The new schema was improperly tested (among a list of other failures).


My thoughts as well.


kinda sounds like this was a regex bug?

> The selection of data in the channel file was done manually and included a regex wildcard matching criterion in the 21st field for all Template Instances, meaning that execution of these tests during development and release builds did not expose the latent out-of-bounds read in the Content Interpreter when provided with 20 rather than 21 inputs.


Sounds more like a off by 1 bug that was hidden by regexs if I'm reading correctly


Very easily hidden. Something obtuse like

    (.+)|(.+)|(.+)|(.+)|(.+)|(.+)|(.+)|(.+)|(.+)|(.+)|(.+)|(.+)|(.+)|(.+)|(.+)|(.+)|(.+)|(.+)|(.+)|(.+)|(.+)
or even this

    (.{4})(.{7})(.{3})(.{6})(.{9})(.{4})(.{7})(.{3})(.{6})(.{9})(.{4})(.{7})(.{3})(.{6})(.{9})(.{4})(.{7})(.{3})(.{6})(.{9})(.{1})
would simply fail to match.

And I wouldn't necessarily blame the developer in either scenario - they received a card that says "hey the channel file will now have an extra field in it's schema"... noone said "btw it's optional".

Calling it a "first year programming mistake" like I'm reading in some media is somewhat incendiary. I see unmarshalling errors happen all the time.

The forest that we must not miss is the kernel-level driver simply dies with no error recovery and bricks the system.


I think that’s just the nature of kernel programming. Once you’re running in kernel space, there are essentially no safety guards, which is why kernel programming is so difficult. Any faults that occur in user space causing a seg fault + core dump do not exist in kernel space. Especially since kernel code generally has to be written in C, it can be quite difficult even for the best engineers to get everything right.


Yeah, my read was that they changed an interface to include an optional parameter but never actually tested the underlying code by providing said optional parameter.

The bug in clients (sensors) wasn't due to regex, the regex was in their integration unit testing which also had a bug and was never supplying the 21st parameter to the client code.


regex isn't probably a good thing in a kernel boot code considering it's NP hard


That's true statement but what does it have to do with the RCA? From what I read it appears the regex was in the integration tests for the template.


I don't think so.
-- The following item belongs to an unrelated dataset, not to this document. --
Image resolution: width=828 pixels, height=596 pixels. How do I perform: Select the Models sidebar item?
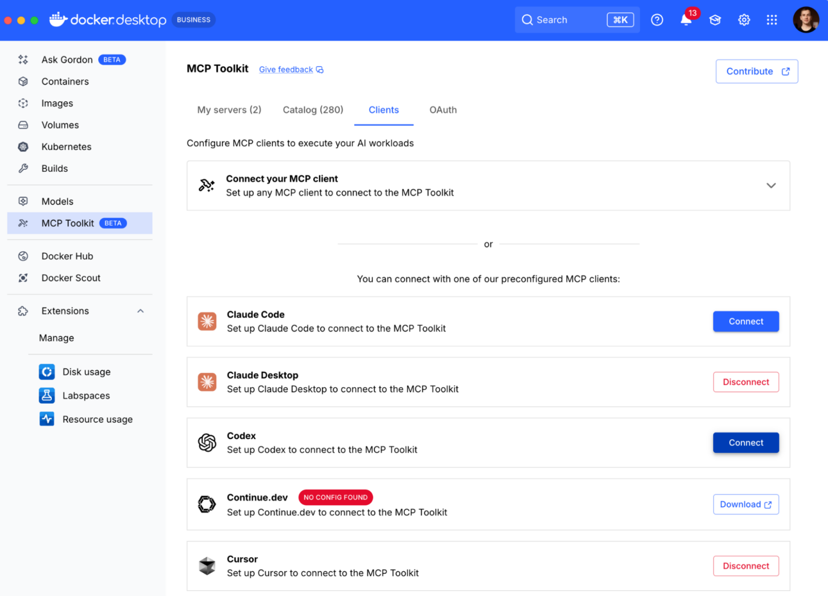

As far as I understood this, the wildcard match was basically considered a no-op (since anything matches, they probably optimized by not even attempting the match), and so that 21st field was never provided to their Content Interpeter, so it never crashed before. The first time they actually added a non-wildcard match, the Content Interpeter was actually asked to check the 21st field as well, and it crashed because it only had an array of 20 items.


[flagged]


This problem comes from CrowdStrike's agent kernel subsystem itself, and not Windows.

While I agree that Windows, as a client focused operating system, is a hot mess, but I would also compare Windows NT Kernel as much better than Linux Kernel, in terms of code quality and organization. FreeBSD kernel is still my favourite though.

At least Windows NT Kernel have a stable ABI, and Rust for Linux have to bindgen the glue layer for each Linux Kernel build.


Windows supports eBPF. CrowdStrike was written before that supports existed, though.


A badly written eBPF program at this level could still prevent you from using your computer though. Not in this specific way, but if you use eBPF to prevent other things from running, and you accidentally deploy an eBPF program that, say, triggers on every process start - then you'll prevent every process from running, and the machine will be just as useless as one that doesn't boot at all.


Also eBPF is still in beta for windows and is nowhere near parity with Linux.